## What this task involves
Format every line of the records below as a Markdown table with the columns Row and Line, numbering the rows and omitting blank lines. Leave the pictures out of the table.
==== Records provided
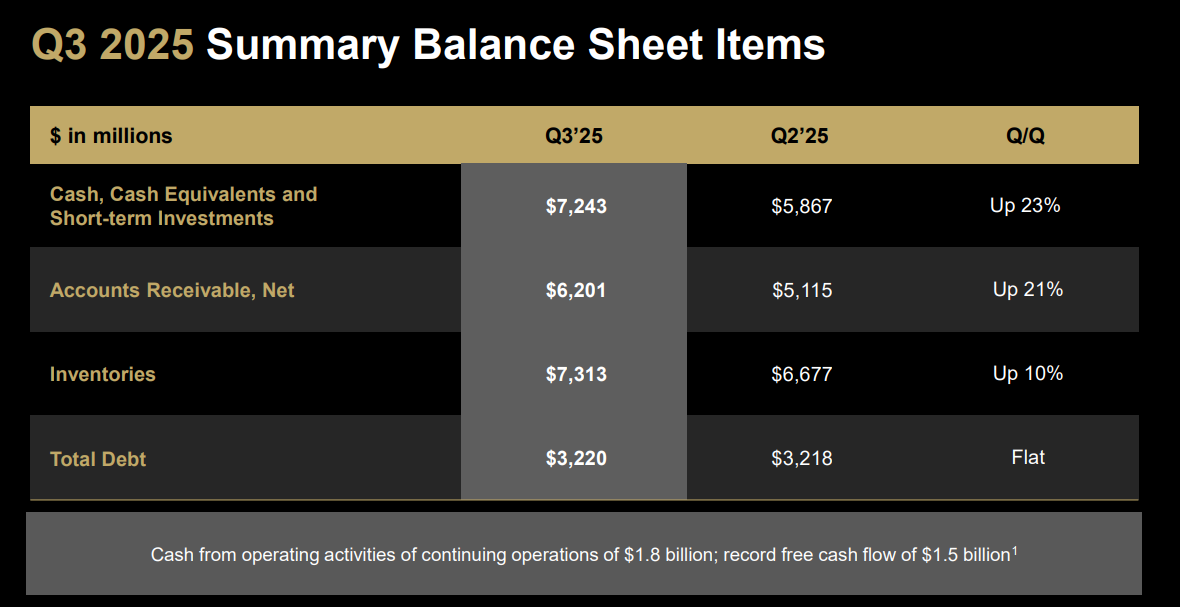Click the 'Accounts Receivable, Net' row label
The image size is (1180, 607).
172,291
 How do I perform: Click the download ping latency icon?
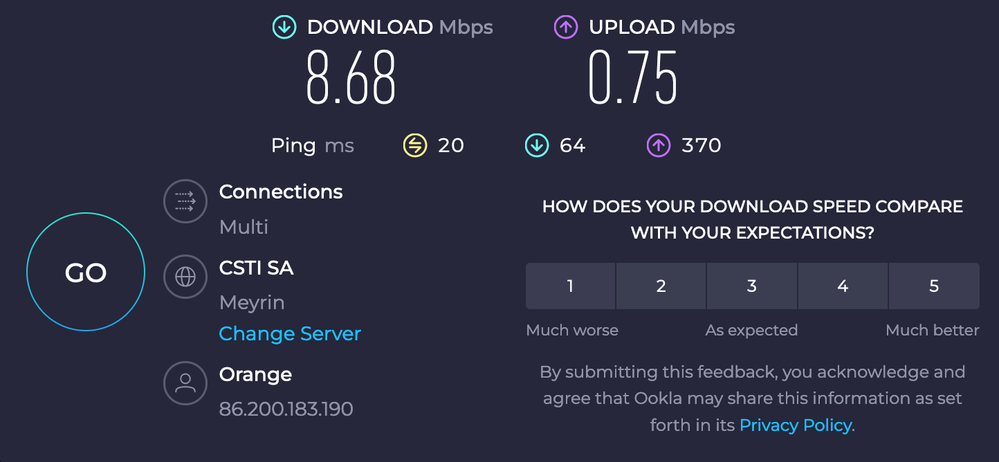[x=536, y=146]
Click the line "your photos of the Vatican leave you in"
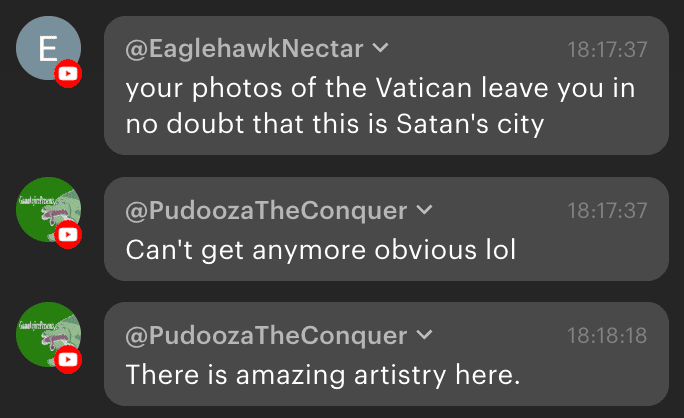684x418 pixels. [380, 88]
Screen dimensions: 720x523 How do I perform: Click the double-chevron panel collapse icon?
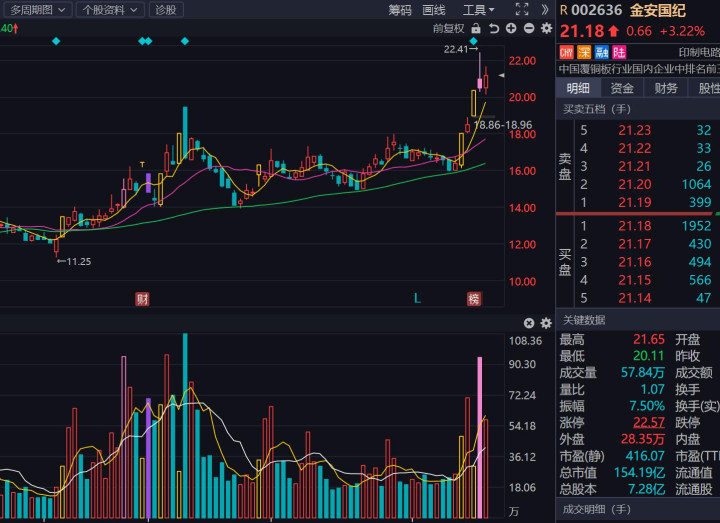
========
## Task response
| Row | Line |
|---|---|
| 1 | Click the 'Accounts Receivable, Net' row label |
| 2 | The image size is (1180, 607). |
| 3 | 172,291 |
| 4 |  How do I perform: Click the download ping latency icon? |
| 5 | [x=536, y=146] |
| 6 | Click the line "your photos of the Vatican leave you in" |
| 7 | 684x418 pixels. [380, 88] |
| 8 | Screen dimensions: 720x523 How do I perform: Click the double-chevron panel collapse icon? |